Wednesday, September 03, 2008

The hiv is fine; beware the aids

I seen a death tent at the cemetery just the other day and I was wondering at what point they decide to do the death tents.  Used to be when you died they just stood around and there you were dead and under the sun or in the cold and now they have the death tents and everyone jams into them and it's more civil.

Why can't I be a member in good standing on the death committees and the death business.  I wonder if there's a catalog.  I wonder what it's called.

Those undertakers are soberly taking the money and they talk about the humanity of the death tent.

I should be an undertaker.

I should make the death tents.

Should I die, don't you put me under a death tent and also give my body to science and when they send back my brain and skull cause who wants that then mount it on a naked mannequin (like from that movie) and tape some hair to the chest and strap a monkeys tail on my dong area and say, look, here lies a once proud man, now just head, chest hair and massive donkey dong.

I went to the DMV.

People are ugly at the DMV, that's fact.  (This includes the scab faced helpers (I'm sorry to say that but they did have the scab faces and that's a cold fact.))

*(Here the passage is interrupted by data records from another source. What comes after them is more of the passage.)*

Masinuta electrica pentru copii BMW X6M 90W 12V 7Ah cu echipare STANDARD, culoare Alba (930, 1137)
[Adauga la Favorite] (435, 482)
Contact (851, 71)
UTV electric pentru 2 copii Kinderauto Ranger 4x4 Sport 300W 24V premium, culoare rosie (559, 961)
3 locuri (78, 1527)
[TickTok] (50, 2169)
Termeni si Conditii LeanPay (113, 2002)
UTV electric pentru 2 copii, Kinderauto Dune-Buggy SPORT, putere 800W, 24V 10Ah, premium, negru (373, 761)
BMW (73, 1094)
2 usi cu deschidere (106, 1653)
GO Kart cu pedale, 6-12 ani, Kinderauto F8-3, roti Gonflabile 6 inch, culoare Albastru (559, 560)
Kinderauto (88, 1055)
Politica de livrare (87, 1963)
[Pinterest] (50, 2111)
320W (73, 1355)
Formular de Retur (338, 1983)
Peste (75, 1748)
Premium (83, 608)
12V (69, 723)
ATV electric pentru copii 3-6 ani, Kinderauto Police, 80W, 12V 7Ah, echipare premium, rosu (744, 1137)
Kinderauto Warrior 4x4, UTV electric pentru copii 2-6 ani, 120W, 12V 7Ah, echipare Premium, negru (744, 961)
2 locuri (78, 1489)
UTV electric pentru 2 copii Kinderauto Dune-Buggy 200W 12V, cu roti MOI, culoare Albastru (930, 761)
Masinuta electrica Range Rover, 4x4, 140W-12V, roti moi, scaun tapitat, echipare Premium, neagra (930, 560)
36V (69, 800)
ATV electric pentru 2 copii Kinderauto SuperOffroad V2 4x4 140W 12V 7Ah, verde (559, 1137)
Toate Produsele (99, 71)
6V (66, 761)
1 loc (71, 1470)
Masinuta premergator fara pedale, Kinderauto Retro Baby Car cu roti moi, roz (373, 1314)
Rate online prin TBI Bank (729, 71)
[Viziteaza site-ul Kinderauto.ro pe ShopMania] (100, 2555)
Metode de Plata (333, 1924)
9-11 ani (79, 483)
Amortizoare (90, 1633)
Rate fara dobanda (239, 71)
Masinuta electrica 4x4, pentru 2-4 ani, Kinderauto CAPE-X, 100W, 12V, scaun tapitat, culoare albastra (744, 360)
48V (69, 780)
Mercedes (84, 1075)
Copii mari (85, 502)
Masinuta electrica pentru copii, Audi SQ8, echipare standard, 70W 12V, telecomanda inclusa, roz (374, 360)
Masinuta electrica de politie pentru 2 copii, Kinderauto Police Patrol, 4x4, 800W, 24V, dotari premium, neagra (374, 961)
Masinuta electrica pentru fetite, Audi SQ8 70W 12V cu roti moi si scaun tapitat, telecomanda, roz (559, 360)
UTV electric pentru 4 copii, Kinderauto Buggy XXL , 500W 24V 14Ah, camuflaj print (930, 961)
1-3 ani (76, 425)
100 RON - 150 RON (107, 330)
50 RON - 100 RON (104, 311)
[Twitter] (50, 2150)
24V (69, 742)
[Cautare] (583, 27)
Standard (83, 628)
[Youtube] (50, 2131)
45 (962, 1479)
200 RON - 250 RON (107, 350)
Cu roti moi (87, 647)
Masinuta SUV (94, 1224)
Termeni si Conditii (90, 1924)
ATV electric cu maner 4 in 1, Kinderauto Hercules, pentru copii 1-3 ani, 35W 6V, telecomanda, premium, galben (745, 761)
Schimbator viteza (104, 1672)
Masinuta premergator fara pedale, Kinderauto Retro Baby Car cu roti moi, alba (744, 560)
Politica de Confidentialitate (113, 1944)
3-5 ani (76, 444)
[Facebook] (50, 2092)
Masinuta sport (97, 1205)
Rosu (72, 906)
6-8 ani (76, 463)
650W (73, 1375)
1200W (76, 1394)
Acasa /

I think the rich people hire the poor and ugly or just the ugly to go stand for them in DMV.

I seen some fellas who was young and in the wife beater shirts and hats and when the hats came off for pictures they had buzz or crewcuts and they was mostly unwashed.

Also was the old geezers and they stood there like they had somewhere to go but they didn't have nowhere to go.  You could see it in their eyes, the panic and despair.  There so early.  Standing in line avoiding eye contact of the Mexicans.  All the old ones.

And the big gals there, too.  Tanks and the bra strap showing with the fat rolling over the denim shorts and a tat on the breast, maybe it's the baby name or a cosmos or star system or seahorse or a snake.  Maybe it's a heart with an arrow, it's all the same right there on the boob and you can see it plain enough, or part of it and you have to wonder if she has Wild Ride in fancy cursive in the inner thigh to the gateway of delight.

Not that I look down on that, but maybe it could be in Latin or Greek, some kind of translation.  Maybe it could be an honest promise, too, not some dim translation from Latin to lies.

Maybe it's on the panties or just at the top of them and you see it and your Latin floods back.

But not at the DMV.

Furthermore, I have discovered the source of aging, it's music.  It pulls you along into death.

I was at Disneyland and they played classic rock and it was songs from when I was a teenager and it was then that I understood that death came wearing a Terry Bozio outfit.  Jelly bracelets and net shirts.

If I could cut that part of my brain I think I might get through.